Dominance of an ~150-Year Cycle of Sand-Supply Change in Late

Holocene Dune-Building along the Eastern Shore of Lake Michigan

 

Walter L. Loope and Alan F. Arbogast

 

Outcrops of buried soils on lake-plains and glacial headlands along Lake Michigans eastern shore suggest that periodic dune-building has occurred there after relatively long (100 yr) periods of low sand supply. We located, described, and radiocarbon dated 75 such buried soils that crop out in 32 coastal dune fields beside the lake. We assume that peaks in probability distributions of calibrated 14C ages obtained from wood, charcoal, and other organic matter from buried A horizons approximate the time of soil burial by dunes. Plotted against a late Holocene lake-level curve for Lake Michigan, these peaks are closely associated with many ~150-yr lake highstands previously inferred from beach ridge studies.

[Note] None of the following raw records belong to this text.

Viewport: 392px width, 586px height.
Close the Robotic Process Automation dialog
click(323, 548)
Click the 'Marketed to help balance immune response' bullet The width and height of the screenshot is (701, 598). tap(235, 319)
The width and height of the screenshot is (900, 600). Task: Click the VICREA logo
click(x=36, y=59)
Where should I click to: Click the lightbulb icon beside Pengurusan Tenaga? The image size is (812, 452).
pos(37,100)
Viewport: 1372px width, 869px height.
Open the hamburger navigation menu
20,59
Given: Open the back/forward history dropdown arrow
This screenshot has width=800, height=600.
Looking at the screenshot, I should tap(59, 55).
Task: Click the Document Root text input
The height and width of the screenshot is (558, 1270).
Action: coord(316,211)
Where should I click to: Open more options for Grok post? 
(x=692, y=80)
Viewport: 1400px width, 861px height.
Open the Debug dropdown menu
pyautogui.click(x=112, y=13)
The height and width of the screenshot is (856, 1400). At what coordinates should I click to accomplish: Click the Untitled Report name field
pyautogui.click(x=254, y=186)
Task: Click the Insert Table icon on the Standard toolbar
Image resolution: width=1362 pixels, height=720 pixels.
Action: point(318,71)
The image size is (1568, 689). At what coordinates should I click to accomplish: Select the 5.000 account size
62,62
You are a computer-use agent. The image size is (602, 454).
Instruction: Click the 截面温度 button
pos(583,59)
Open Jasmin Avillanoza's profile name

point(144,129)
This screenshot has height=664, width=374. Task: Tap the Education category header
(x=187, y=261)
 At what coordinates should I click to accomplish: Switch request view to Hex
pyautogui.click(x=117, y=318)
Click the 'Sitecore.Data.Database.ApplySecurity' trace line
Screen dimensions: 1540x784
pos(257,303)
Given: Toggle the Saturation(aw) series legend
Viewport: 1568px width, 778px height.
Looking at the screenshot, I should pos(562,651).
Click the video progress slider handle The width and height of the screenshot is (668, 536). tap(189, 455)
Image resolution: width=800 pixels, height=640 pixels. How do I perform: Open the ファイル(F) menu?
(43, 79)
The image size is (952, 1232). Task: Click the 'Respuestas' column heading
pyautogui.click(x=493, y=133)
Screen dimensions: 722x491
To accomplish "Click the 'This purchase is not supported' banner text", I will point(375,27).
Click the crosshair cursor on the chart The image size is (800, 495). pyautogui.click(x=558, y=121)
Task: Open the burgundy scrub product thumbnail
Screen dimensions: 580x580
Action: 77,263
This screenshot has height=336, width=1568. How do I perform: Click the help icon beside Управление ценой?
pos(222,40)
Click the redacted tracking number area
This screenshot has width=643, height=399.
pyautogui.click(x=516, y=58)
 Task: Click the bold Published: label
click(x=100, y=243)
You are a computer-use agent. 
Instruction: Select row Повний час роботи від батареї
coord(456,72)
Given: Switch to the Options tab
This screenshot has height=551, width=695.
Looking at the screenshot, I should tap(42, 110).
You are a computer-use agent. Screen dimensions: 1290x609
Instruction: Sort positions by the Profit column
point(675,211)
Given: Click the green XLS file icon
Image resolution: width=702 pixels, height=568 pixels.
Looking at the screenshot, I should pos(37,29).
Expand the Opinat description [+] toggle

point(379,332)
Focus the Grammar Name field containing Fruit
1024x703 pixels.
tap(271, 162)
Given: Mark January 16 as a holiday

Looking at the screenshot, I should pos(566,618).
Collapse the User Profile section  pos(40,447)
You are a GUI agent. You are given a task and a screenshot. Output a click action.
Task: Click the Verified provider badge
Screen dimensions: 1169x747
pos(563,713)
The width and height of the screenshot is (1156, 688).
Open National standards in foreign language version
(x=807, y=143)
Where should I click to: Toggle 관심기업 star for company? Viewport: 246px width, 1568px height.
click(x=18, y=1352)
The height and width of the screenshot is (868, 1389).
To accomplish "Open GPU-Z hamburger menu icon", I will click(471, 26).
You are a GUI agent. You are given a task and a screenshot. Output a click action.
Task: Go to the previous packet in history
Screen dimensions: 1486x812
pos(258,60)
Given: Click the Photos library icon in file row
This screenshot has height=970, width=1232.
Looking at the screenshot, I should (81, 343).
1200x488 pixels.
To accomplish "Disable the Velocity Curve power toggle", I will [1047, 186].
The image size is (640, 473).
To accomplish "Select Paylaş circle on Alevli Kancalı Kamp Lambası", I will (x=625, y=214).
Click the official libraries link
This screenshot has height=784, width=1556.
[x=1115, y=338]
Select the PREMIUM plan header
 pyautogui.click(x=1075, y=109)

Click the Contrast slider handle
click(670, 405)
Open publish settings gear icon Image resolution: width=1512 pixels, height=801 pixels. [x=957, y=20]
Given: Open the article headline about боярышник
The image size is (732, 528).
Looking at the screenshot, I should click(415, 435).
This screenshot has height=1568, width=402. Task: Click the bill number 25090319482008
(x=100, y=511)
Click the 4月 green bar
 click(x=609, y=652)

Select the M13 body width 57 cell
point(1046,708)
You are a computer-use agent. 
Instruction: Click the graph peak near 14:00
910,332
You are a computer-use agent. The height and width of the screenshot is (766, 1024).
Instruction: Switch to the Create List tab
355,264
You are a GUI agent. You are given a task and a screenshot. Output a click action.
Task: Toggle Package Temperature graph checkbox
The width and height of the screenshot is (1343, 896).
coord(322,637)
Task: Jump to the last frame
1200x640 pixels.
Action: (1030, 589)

Intervening periods of lower lake levels and relative sand starvation apparently permitted forestation and soil development at the sites we studied. While late Holocene lake-level change led to development and preservation of prominent foredunes along the southern and southwestern shores of Lake Michigan, the modern dune landscape of the eastern shore is dominated by perched dunes formed during ~150-yr lake highstands over the past 1500 yr.